O mais recente Inquérito à Fecundidade, publicado no final do ano passado pelo Instituto Nacional de Estatística, revelava que o número médio de filhos em Portugal passou de 1,03, em 2013, para 0,86, em 2019. Ou seja, muito aquém do valor que seria necessário para garantir a substituição de gerações (2,1 filhos).
Em Portugal, a taxa de fecundidade (número médio de nascimentos por mulher) ronda os 1,3% e ter uma família numerosa (mais de três filhos) é algo cada vez mais raro. Dados da Associação Portuguesa de Famílias Numerosas (APFN) indicam que existem em Portugal pouco mais de 150 mil agregados com três ou mais filhos, número que representa 4,8% do total de famílias. No distrito, são 5.367 os agregados com mais de três filhos.
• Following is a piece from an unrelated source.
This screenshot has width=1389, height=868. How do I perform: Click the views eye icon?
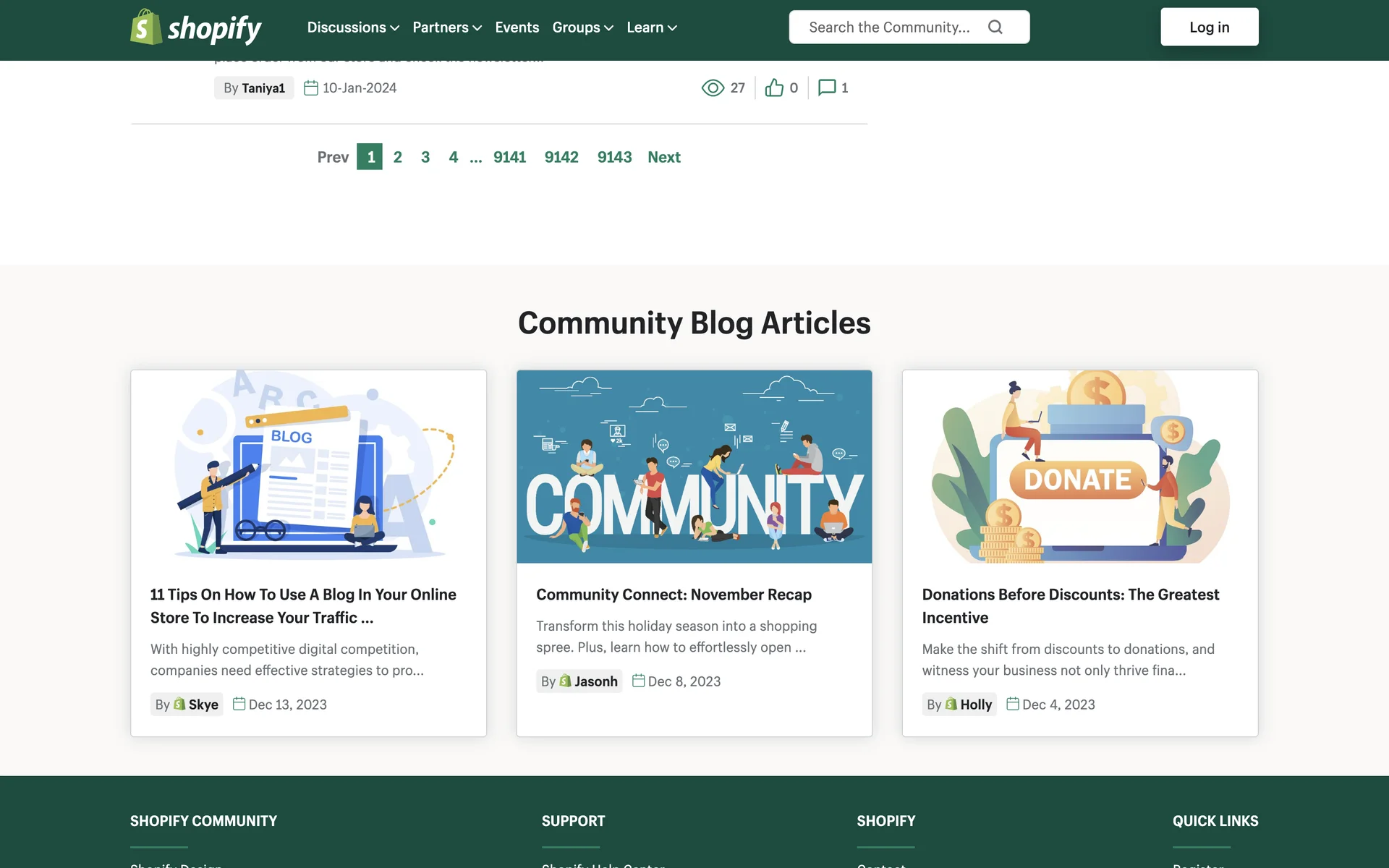coord(713,88)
Partindo destes dados, o JORNAL DE LEIRIA foi conhecer os Santos, os Nascimento e os Filipe, três famílias da região que, em contra-corrente, têm uma casa cheia de filhos. Recusam o rótulo de “ricos”, que dizem ser um dos preconceitos associados a quem faz este tipo de opção, e explicam como, com “muita organização” e um enorme espírito de união, conseguem gerir o dia-a-dia.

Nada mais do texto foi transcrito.